• _Data for review_

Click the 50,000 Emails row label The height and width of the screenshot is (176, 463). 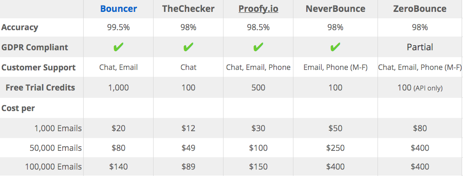tap(56, 148)
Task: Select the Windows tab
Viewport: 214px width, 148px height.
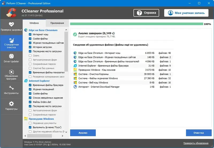Action: coord(34,23)
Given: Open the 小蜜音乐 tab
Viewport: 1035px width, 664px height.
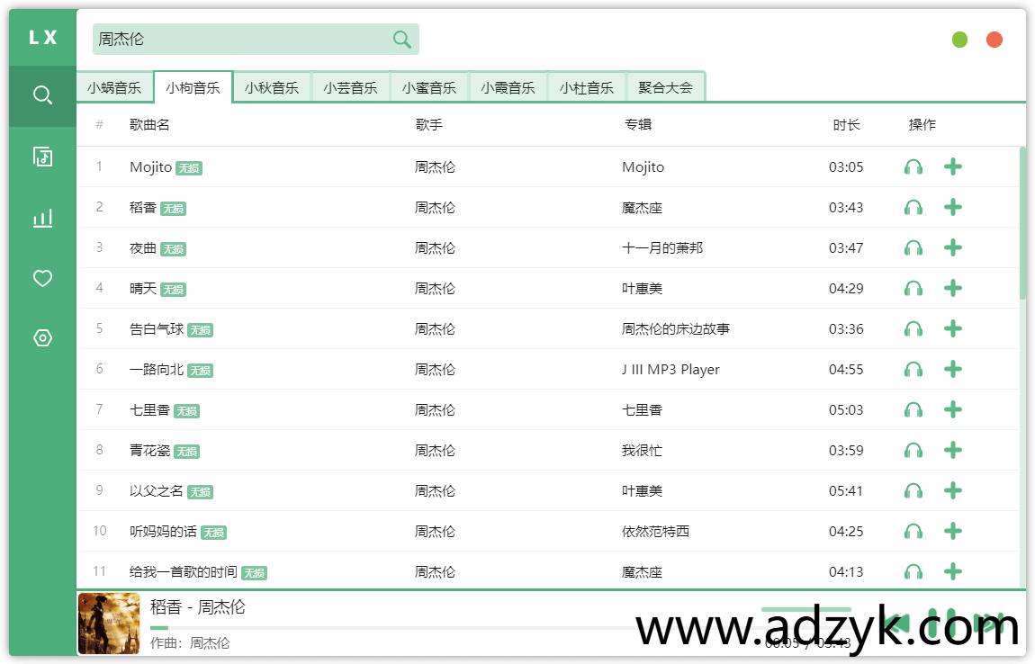Looking at the screenshot, I should click(429, 85).
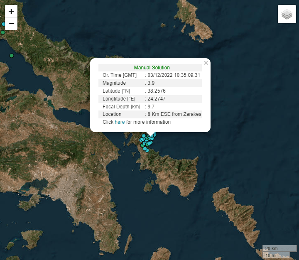This screenshot has height=260, width=299.
Task: Click the Latitude value 38.2576
Action: coord(156,91)
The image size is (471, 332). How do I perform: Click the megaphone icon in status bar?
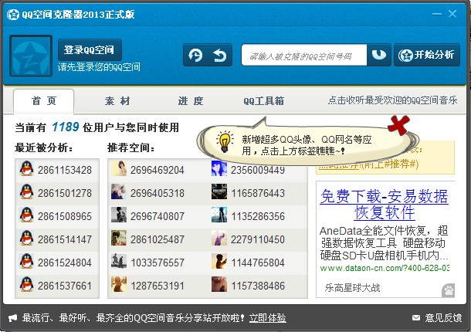coord(13,317)
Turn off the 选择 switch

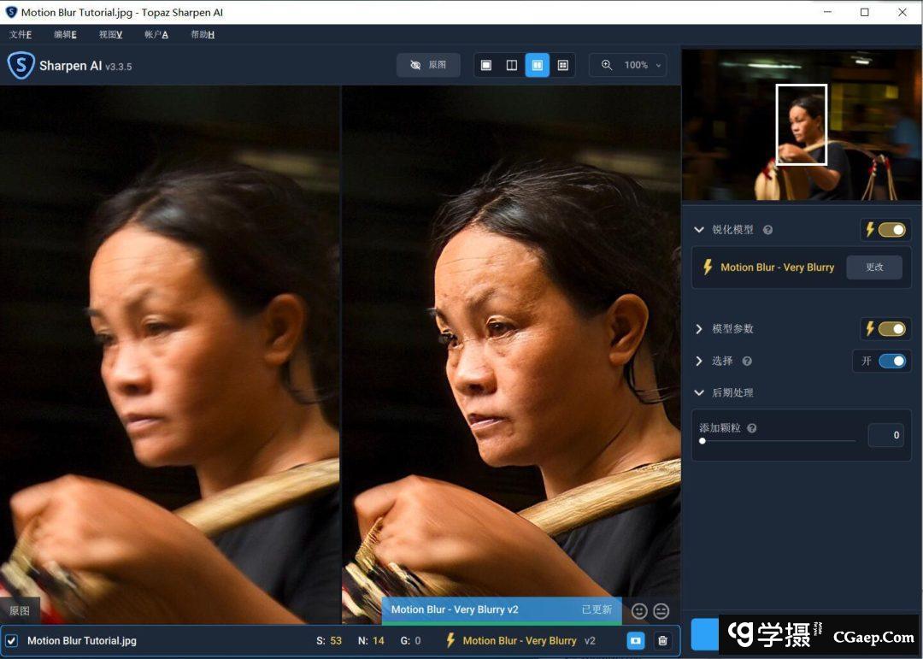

• _Task description_
Give back, exactly and with nothing added, the lines from the line with "Given: Open the 小蜜音乐 tab" through the final line of the data, both included; leave pictures out.

• _Reply to the exercise_
Given: Open the 小蜜音乐 tab
Viewport: 1035px width, 664px height.
Looking at the screenshot, I should click(429, 85).
This screenshot has height=260, width=299.
Task: Click the Latitude value 38.2576
Action: coord(156,91)
The image size is (471, 332). How do I perform: Click the megaphone icon in status bar?
coord(13,317)
Turn off the 选择 switch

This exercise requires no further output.